The poverty of the population also led to a deterioration in overall health, increasing nutritional problems and transmittable diseases. Close to 120,000 babies die each year before reaching their first birthday.
Around 97 percent of children aged 7-14 go to school but the country suffers from serious educational deficiencies. Of every 100 children who enter the school system only eight finish high school. Among Brazilians over the age of 15, 12 percent are illiterate.
Low education levels, poverty, a lack of opportunities and increasing drug trafficking are among the causes of violence in the big cities. Battered by so many problems, civil society has organized itself. Today there are an estimated 20 million activists and volunteers in the country.
Many religions, unwavering hope
Many of those who volunteer are also involved in different churches. The church with the highest number of faithful is the Roman Catholic Church with 126 million (74 percent of the population). Close to 25.5 million (15 percent) of Brazilians are Protestants. Of that total, around 85 percent are Pentecostals. Orthodox Christians are about 250,000 people.
The followers of Afro-Brazilian and syncretic religions like Candomble, Xangô, Macumba and Umbanda make up 4 percent of the population. There are approximately 500,000 Muslims and 100,000 Jews, together with other smaller religious groups. Around 7.3 percent of Brazilians claim to have no religious affiliation.
The Brazilian ecumenical movement sought to draw closer to the people through solidarity and gained strength in the 1970s during its resistance to the military dictatorship. In 1982 the National Council of Christian Churches (CONIC) was created. It brings together the Evangelical Church of Lutheran Confession in Brazil (IECLB), the Anglican Episcopal, Reformed, Methodist, United Presbyterian, Syrian Orthodox and Roman Catholic Churches.
It was the CONIC that invited the World Council of Churches to hold its 9th Assembly, the first on Latin American soil, from 14-23 February, 2006 in Porto Alegre, the cradle of the World Social Forum.

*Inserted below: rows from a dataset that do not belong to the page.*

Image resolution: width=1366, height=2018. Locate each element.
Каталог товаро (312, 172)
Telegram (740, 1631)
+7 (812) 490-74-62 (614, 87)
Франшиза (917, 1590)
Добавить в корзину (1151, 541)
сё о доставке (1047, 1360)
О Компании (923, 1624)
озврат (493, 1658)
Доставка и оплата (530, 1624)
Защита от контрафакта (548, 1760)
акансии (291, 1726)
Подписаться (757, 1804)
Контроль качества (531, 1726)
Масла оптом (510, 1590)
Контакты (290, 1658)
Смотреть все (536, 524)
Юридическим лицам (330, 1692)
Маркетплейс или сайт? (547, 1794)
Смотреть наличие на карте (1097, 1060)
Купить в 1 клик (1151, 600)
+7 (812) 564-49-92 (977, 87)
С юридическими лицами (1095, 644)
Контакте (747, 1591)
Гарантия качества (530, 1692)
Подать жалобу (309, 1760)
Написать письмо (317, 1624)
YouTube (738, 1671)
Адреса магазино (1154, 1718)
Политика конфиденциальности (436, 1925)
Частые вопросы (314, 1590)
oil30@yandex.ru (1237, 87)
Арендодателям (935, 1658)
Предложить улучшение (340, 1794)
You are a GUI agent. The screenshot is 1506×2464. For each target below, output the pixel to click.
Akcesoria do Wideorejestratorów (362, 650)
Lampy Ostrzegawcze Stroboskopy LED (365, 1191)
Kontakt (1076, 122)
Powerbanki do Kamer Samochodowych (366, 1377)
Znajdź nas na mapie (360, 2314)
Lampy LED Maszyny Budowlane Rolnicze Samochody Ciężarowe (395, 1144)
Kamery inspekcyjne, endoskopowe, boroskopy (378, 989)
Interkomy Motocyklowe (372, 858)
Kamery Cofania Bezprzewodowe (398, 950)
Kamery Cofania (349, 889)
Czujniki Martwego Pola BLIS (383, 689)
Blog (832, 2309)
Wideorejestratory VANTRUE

During those 10 days approximately 3,000 Christians from around the world will have the opportunity to experience the rich diversity of a fascinating country and its people who, despite enormous difficulties, struggle and celebrate life with unwavering hope - an attitude well known to those who, despite everything, persist in their commitment to a vision of Christian unity. [1.057 words]
(*) Rosina Duarte is a Brazilian free-lance journalist and carries out communication projects with low income sectors through the Free Agency for Information, Citizenship and Education (Alice) in Porto Alegre.